**Work order**
When you print the material, keep every line identical to the original.

**Data shown**
--
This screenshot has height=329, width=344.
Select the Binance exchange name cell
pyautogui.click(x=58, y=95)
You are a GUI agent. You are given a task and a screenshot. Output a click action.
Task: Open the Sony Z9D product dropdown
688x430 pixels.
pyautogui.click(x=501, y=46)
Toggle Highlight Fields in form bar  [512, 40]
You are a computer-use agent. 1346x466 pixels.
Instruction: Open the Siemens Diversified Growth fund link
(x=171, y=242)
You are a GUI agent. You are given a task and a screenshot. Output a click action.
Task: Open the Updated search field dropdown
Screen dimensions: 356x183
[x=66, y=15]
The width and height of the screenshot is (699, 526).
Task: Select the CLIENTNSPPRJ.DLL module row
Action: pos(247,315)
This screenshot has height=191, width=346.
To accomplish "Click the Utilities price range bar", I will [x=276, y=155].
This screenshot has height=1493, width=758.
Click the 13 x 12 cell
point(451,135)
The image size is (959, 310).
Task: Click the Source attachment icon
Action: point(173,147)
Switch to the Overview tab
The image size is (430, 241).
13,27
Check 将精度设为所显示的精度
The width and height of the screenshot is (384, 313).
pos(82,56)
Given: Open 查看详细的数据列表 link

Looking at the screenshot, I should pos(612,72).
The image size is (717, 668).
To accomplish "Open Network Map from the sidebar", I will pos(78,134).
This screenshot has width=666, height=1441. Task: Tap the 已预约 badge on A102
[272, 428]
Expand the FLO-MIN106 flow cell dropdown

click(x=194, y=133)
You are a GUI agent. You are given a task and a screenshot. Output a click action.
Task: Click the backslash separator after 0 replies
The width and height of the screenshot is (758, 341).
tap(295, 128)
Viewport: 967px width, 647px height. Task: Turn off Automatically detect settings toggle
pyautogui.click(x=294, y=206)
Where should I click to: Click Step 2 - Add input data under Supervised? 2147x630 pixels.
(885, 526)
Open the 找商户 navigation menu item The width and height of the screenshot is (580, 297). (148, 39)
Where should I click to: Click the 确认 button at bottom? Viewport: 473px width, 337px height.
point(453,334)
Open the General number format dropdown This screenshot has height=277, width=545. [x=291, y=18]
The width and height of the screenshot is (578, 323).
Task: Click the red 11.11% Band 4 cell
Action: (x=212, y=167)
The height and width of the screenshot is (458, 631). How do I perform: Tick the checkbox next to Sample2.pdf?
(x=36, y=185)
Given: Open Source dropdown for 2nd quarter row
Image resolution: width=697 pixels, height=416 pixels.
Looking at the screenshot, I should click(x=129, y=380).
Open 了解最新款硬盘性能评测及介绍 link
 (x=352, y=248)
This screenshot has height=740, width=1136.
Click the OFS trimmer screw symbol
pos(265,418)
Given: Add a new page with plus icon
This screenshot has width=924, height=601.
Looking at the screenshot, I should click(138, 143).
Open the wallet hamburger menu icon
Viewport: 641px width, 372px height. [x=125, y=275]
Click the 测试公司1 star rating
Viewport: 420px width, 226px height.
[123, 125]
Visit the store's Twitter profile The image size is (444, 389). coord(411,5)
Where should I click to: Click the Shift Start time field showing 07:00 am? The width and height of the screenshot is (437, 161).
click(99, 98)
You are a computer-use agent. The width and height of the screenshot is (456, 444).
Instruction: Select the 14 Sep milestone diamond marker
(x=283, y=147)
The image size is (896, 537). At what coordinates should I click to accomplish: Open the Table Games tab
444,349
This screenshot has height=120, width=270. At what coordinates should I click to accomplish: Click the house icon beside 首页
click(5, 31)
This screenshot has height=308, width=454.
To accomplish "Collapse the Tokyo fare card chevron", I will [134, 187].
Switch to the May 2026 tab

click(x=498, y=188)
--
**Response to the exercise**
This screenshot has height=329, width=344.
Select the Binance exchange name cell
pyautogui.click(x=58, y=95)
You are a GUI agent. You are given a task and a screenshot. Output a click action.
Task: Open the Sony Z9D product dropdown
688x430 pixels.
pyautogui.click(x=501, y=46)
Toggle Highlight Fields in form bar  [512, 40]
You are a computer-use agent. 1346x466 pixels.
Instruction: Open the Siemens Diversified Growth fund link
(x=171, y=242)
You are a GUI agent. You are given a task and a screenshot. Output a click action.
Task: Open the Updated search field dropdown
Screen dimensions: 356x183
[x=66, y=15]
The width and height of the screenshot is (699, 526).
Task: Select the CLIENTNSPPRJ.DLL module row
Action: pos(247,315)
This screenshot has height=191, width=346.
To accomplish "Click the Utilities price range bar", I will [x=276, y=155].
This screenshot has height=1493, width=758.
Click the 13 x 12 cell
point(451,135)
The image size is (959, 310).
Task: Click the Source attachment icon
Action: point(173,147)
Switch to the Overview tab
The image size is (430, 241).
13,27
Check 将精度设为所显示的精度
The width and height of the screenshot is (384, 313).
pos(82,56)
Given: Open 查看详细的数据列表 link

Looking at the screenshot, I should pos(612,72).
The image size is (717, 668).
To accomplish "Open Network Map from the sidebar", I will pos(78,134).
This screenshot has width=666, height=1441. Task: Tap the 已预约 badge on A102
[272, 428]
Expand the FLO-MIN106 flow cell dropdown

click(x=194, y=133)
You are a GUI agent. You are given a task and a screenshot. Output a click action.
Task: Click the backslash separator after 0 replies
The width and height of the screenshot is (758, 341).
tap(295, 128)
Viewport: 967px width, 647px height. Task: Turn off Automatically detect settings toggle
pyautogui.click(x=294, y=206)
Where should I click to: Click Step 2 - Add input data under Supervised? 2147x630 pixels.
(885, 526)
Open the 找商户 navigation menu item The width and height of the screenshot is (580, 297). (148, 39)
Where should I click to: Click the 确认 button at bottom? Viewport: 473px width, 337px height.
point(453,334)
Open the General number format dropdown This screenshot has height=277, width=545. [x=291, y=18]
The width and height of the screenshot is (578, 323).
Task: Click the red 11.11% Band 4 cell
Action: (x=212, y=167)
The height and width of the screenshot is (458, 631). How do I perform: Tick the checkbox next to Sample2.pdf?
(x=36, y=185)
Given: Open Source dropdown for 2nd quarter row
Image resolution: width=697 pixels, height=416 pixels.
Looking at the screenshot, I should click(x=129, y=380).
Open 了解最新款硬盘性能评测及介绍 link
 (x=352, y=248)
This screenshot has height=740, width=1136.
Click the OFS trimmer screw symbol
pos(265,418)
Given: Add a new page with plus icon
This screenshot has width=924, height=601.
Looking at the screenshot, I should click(138, 143).
Open the wallet hamburger menu icon
Viewport: 641px width, 372px height. [x=125, y=275]
Click the 测试公司1 star rating
Viewport: 420px width, 226px height.
[123, 125]
Visit the store's Twitter profile The image size is (444, 389). coord(411,5)
Where should I click to: Click the Shift Start time field showing 07:00 am? The width and height of the screenshot is (437, 161).
click(99, 98)
You are a computer-use agent. The width and height of the screenshot is (456, 444).
Instruction: Select the 14 Sep milestone diamond marker
(x=283, y=147)
The image size is (896, 537). At what coordinates should I click to accomplish: Open the Table Games tab
444,349
This screenshot has height=120, width=270. At what coordinates should I click to accomplish: Click the house icon beside 首页
click(5, 31)
This screenshot has height=308, width=454.
To accomplish "Collapse the Tokyo fare card chevron", I will [134, 187].
Switch to the May 2026 tab

click(x=498, y=188)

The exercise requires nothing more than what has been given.